[Work item]
Omit all pictures. Print the remaining lines exactly, from the start of the data through the line containing "You are a GUI".

[Saved data entries]
┌──

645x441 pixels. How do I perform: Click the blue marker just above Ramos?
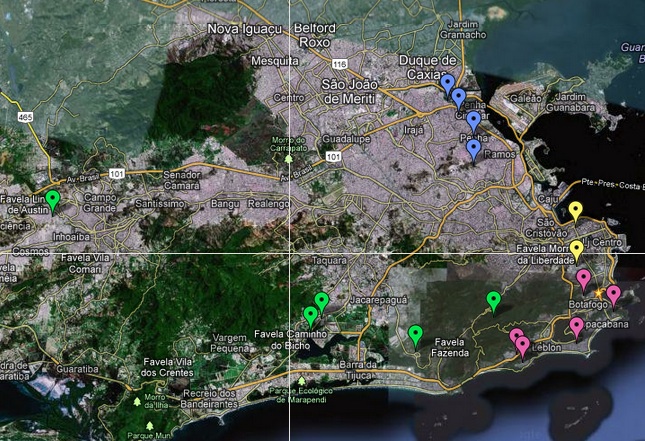(x=473, y=149)
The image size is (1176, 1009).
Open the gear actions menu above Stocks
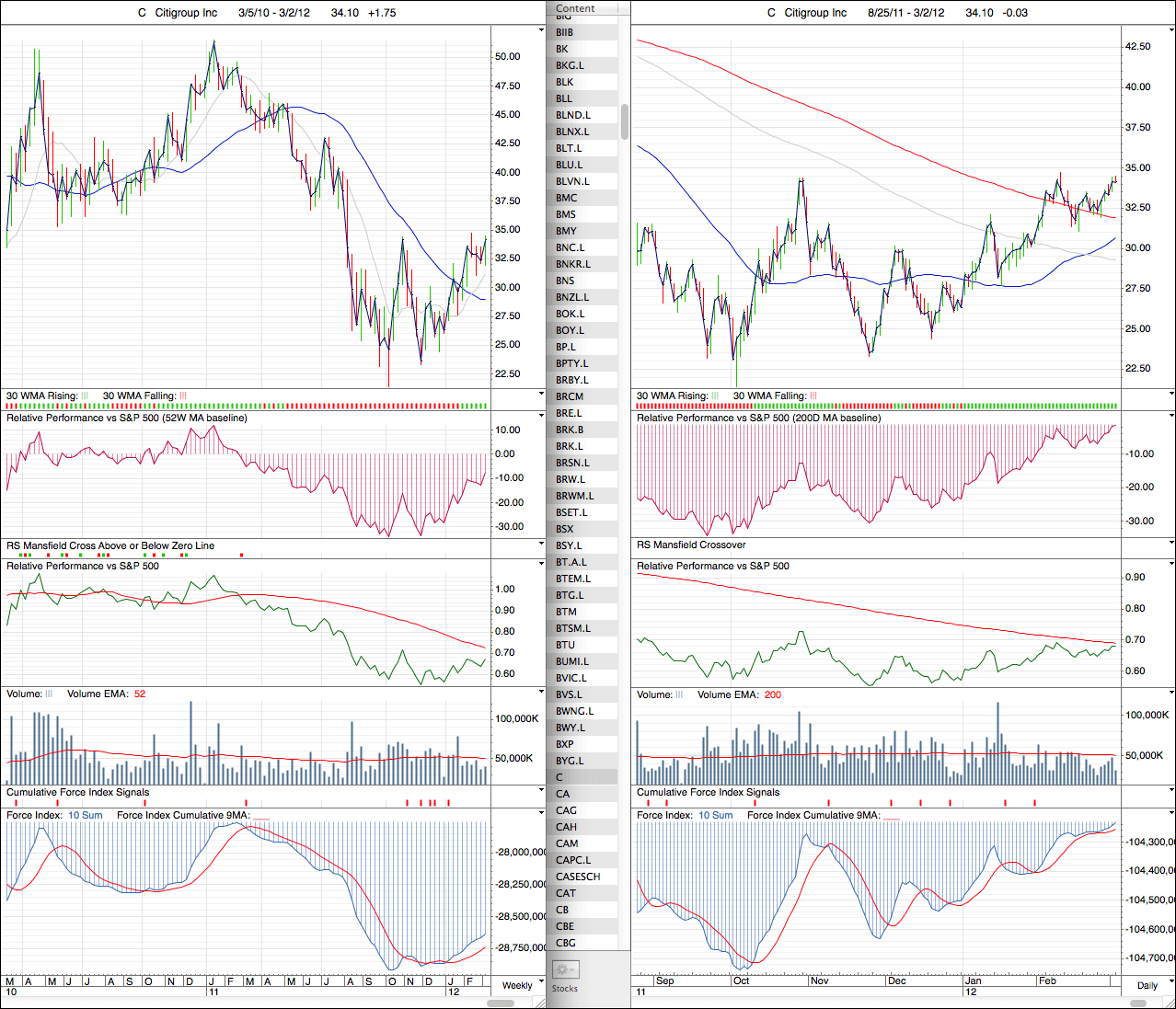(564, 969)
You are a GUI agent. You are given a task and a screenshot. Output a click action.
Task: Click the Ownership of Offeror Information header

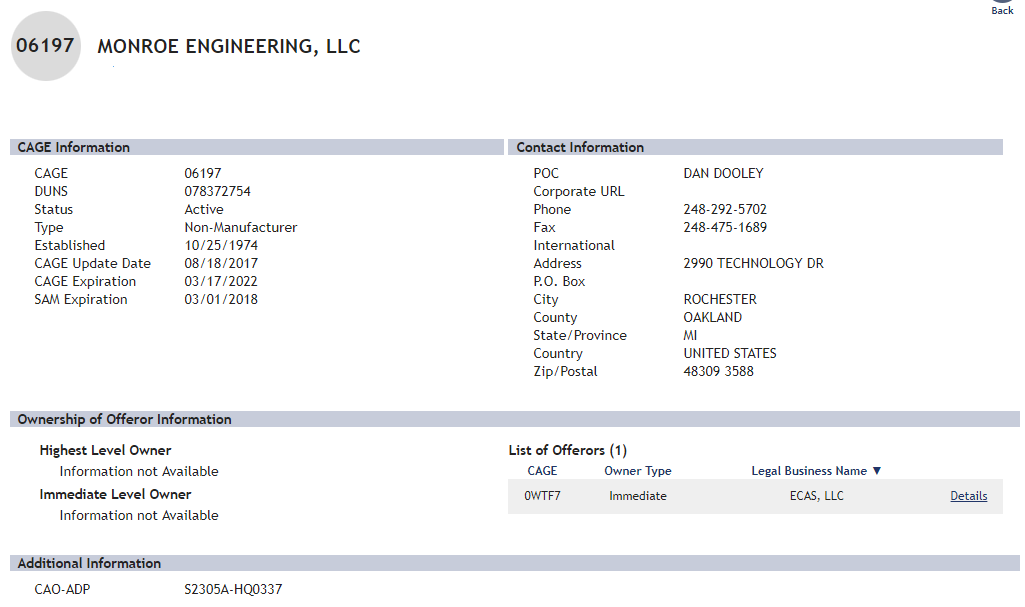(125, 419)
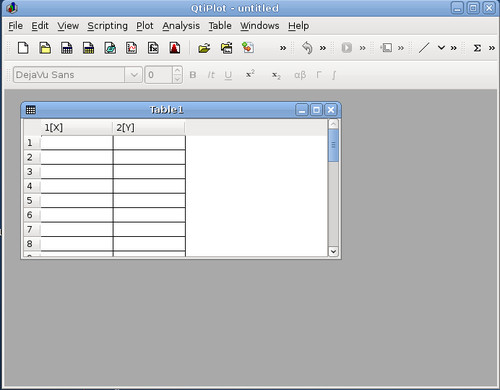The image size is (500, 390).
Task: Toggle bold text formatting
Action: pos(193,75)
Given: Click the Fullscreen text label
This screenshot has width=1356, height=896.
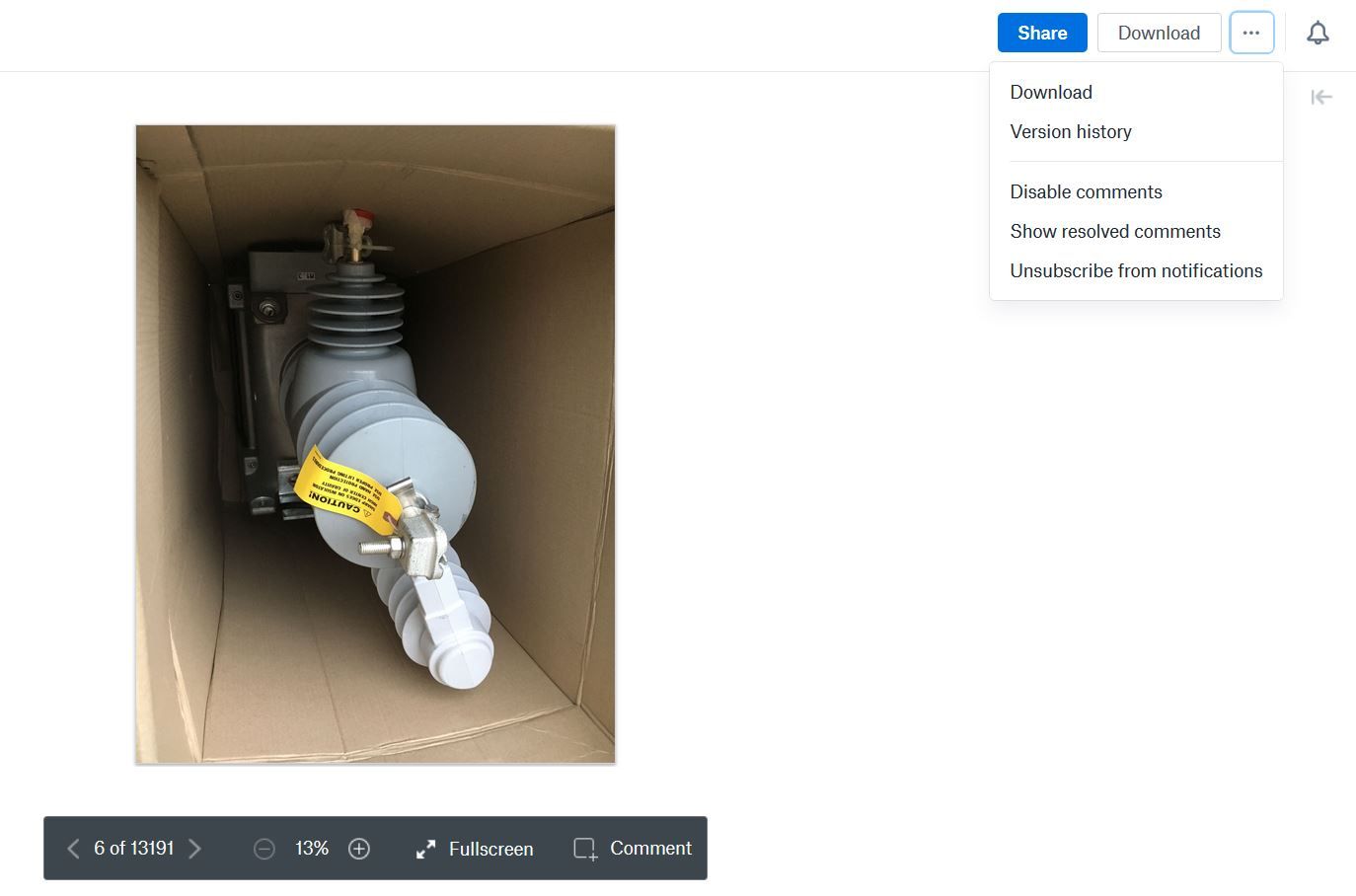Looking at the screenshot, I should click(490, 849).
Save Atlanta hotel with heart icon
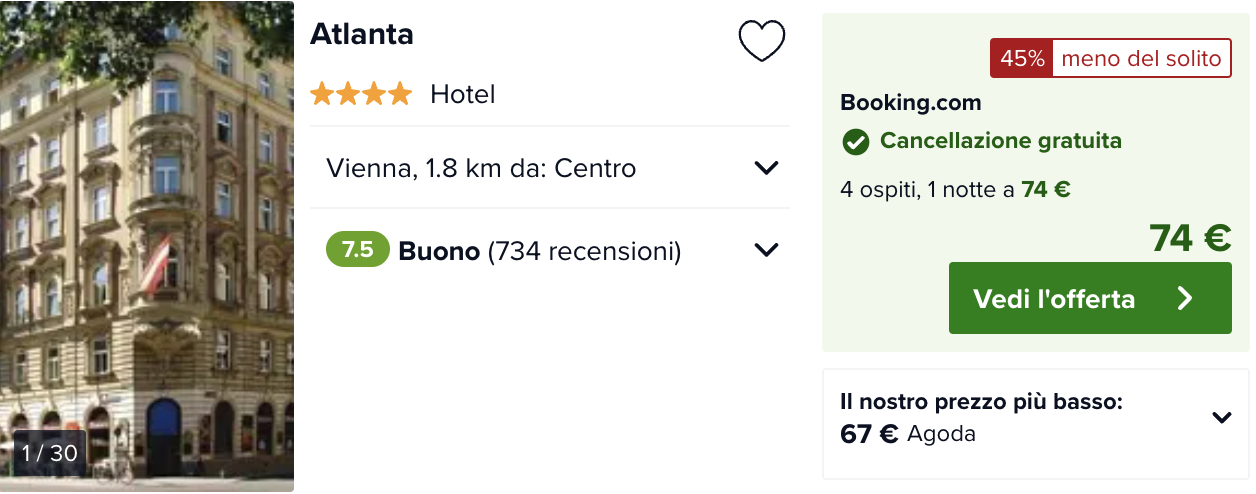The image size is (1256, 494). (x=762, y=41)
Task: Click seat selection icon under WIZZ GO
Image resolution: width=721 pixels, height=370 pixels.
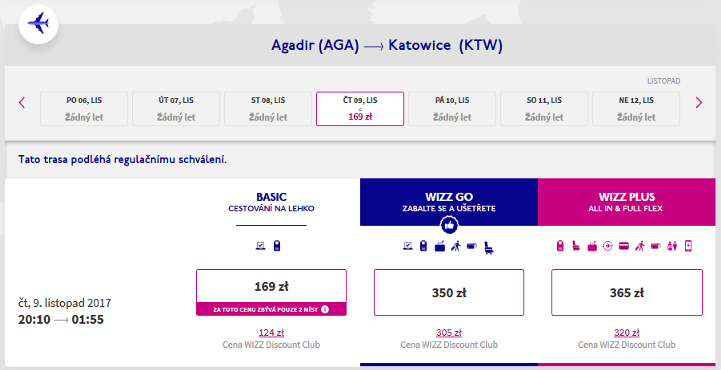Action: [x=489, y=248]
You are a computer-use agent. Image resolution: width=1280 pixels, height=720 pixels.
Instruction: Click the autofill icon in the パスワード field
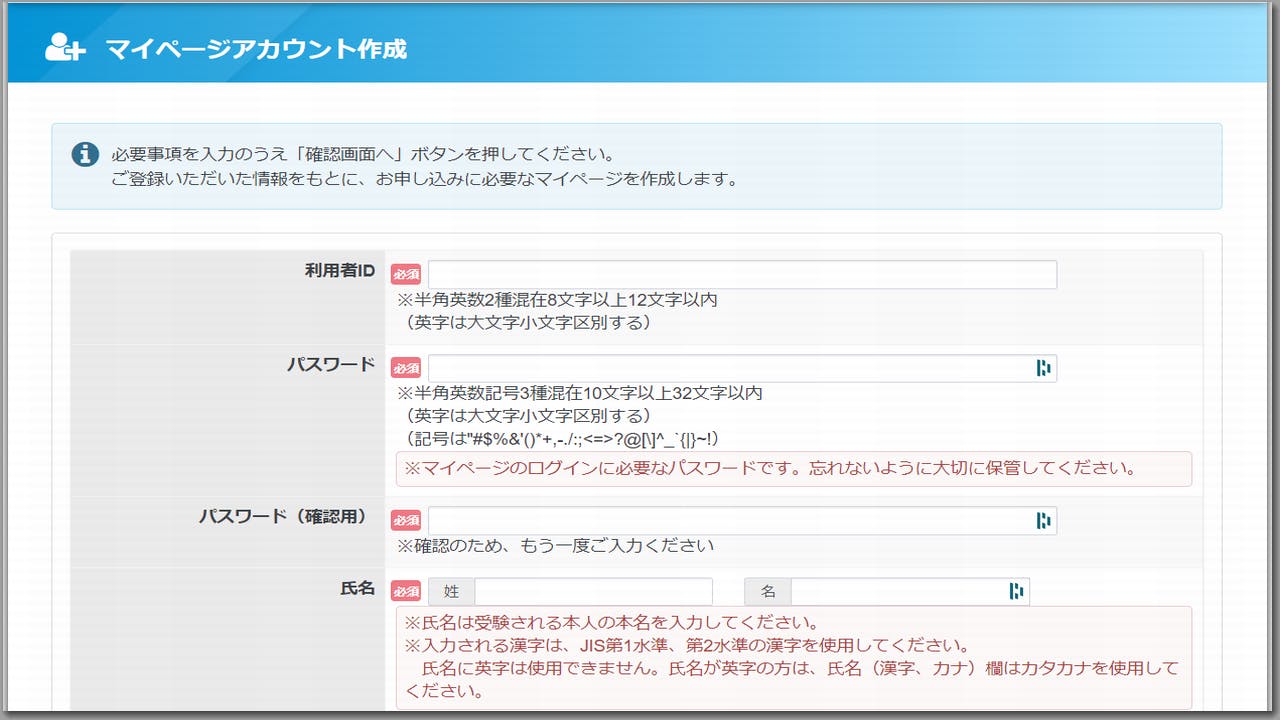tap(1044, 368)
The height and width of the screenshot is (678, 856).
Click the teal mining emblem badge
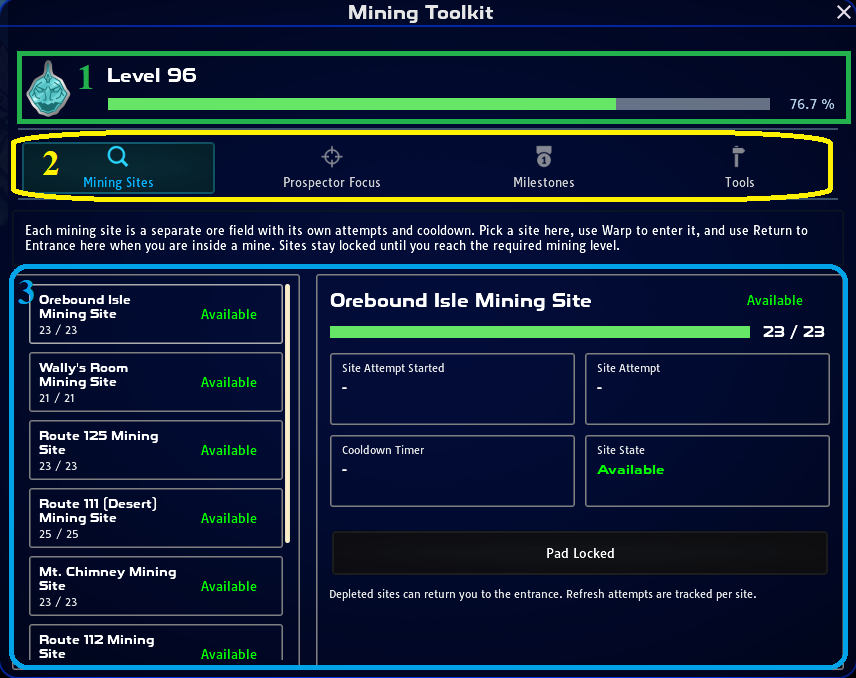49,89
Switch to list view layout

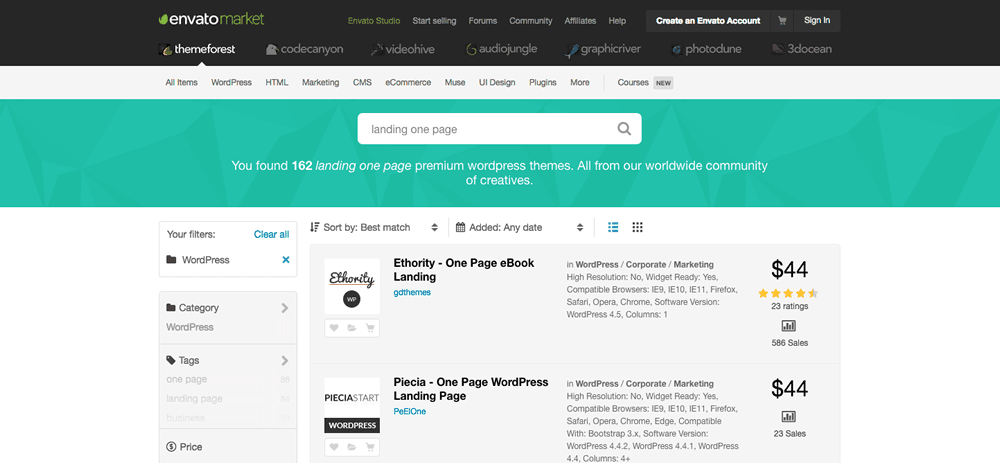(x=613, y=227)
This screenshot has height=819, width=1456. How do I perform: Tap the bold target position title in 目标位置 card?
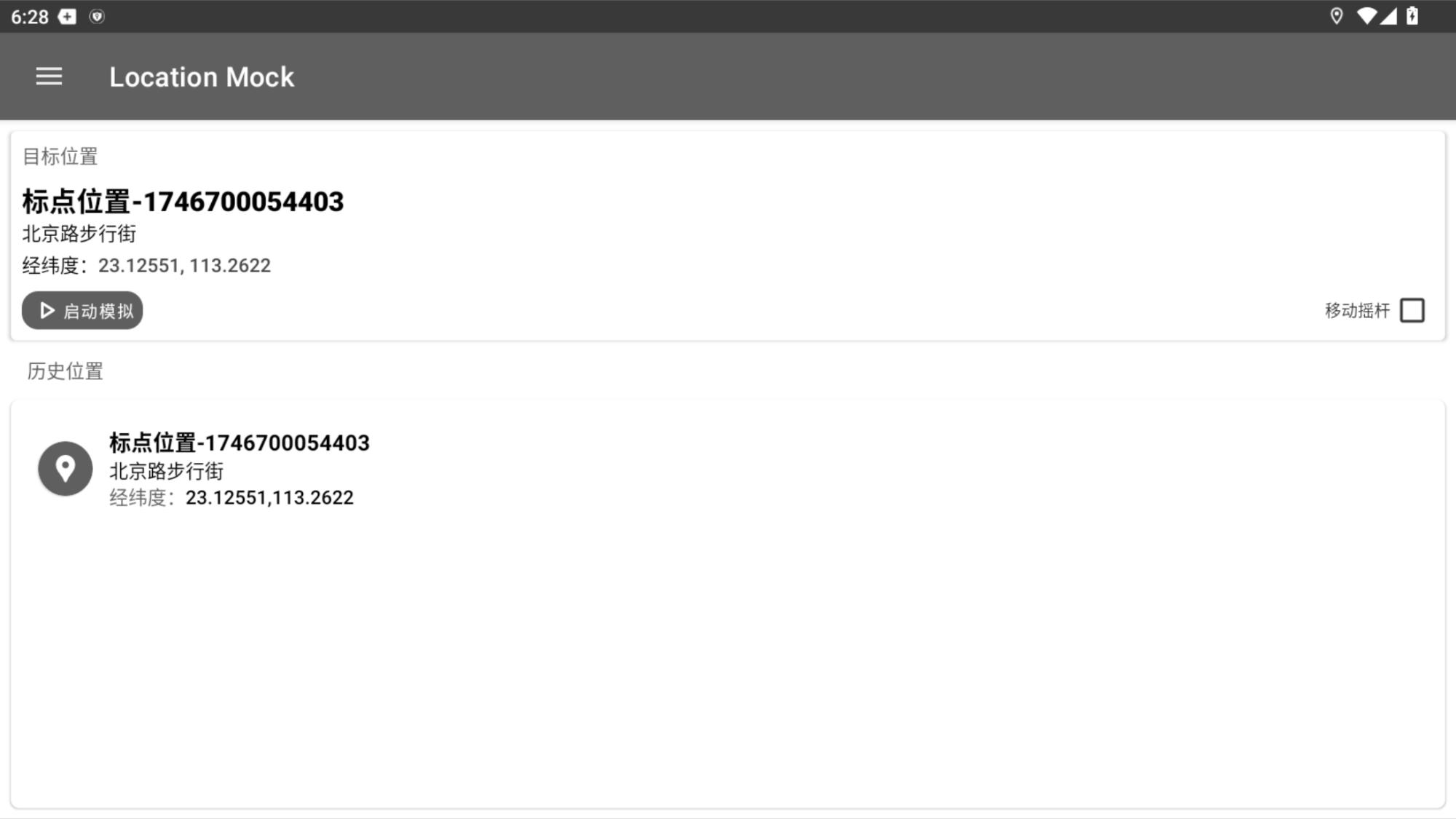183,202
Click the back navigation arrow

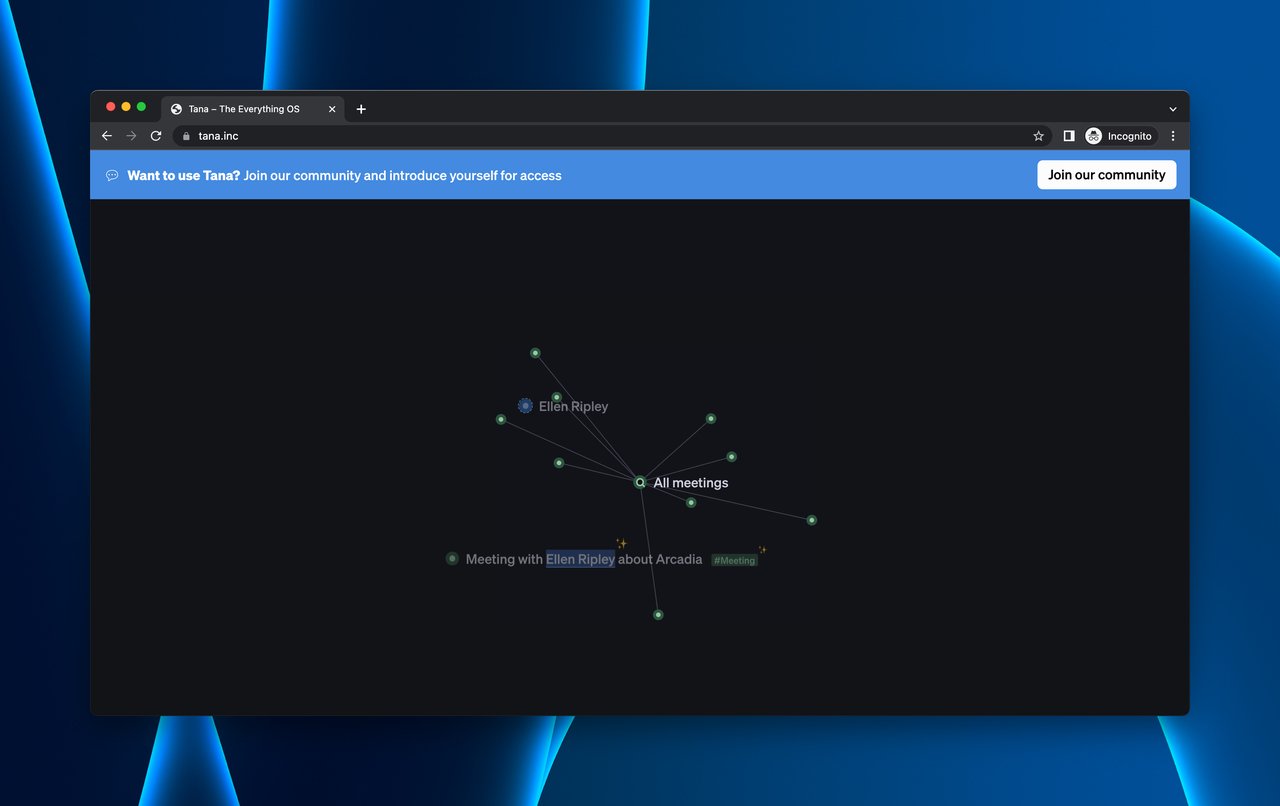(x=107, y=136)
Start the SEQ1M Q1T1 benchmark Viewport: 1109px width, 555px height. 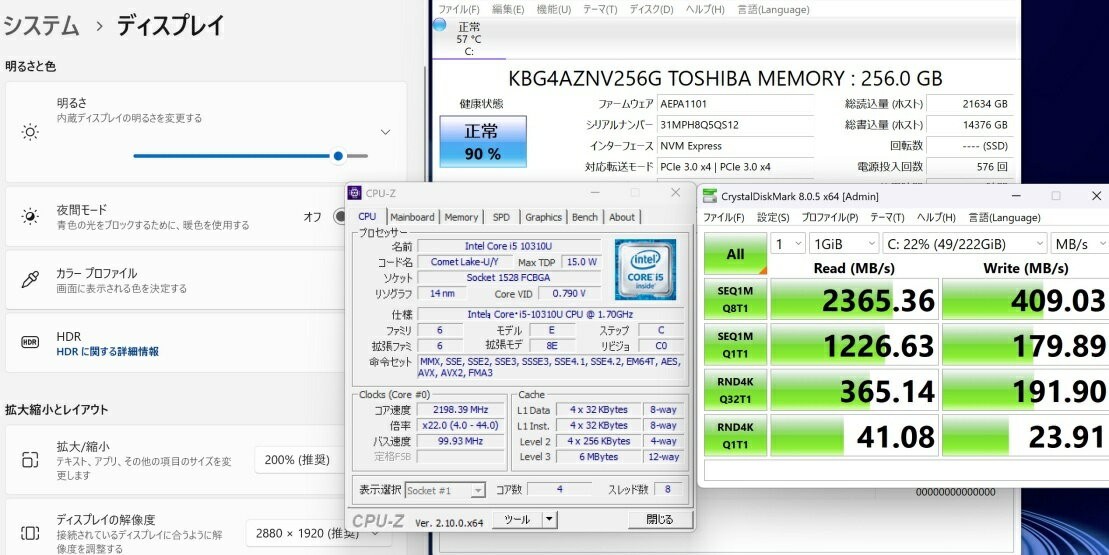[x=735, y=346]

└──

[Answer box]
645x441 pixels. How do I perform: Click the blue marker just above Ramos?
(x=473, y=149)
The image size is (1176, 1009).
Open the gear actions menu above Stocks
(564, 969)
You are a GUI agent. You are given a task and a screenshot. Output a click action.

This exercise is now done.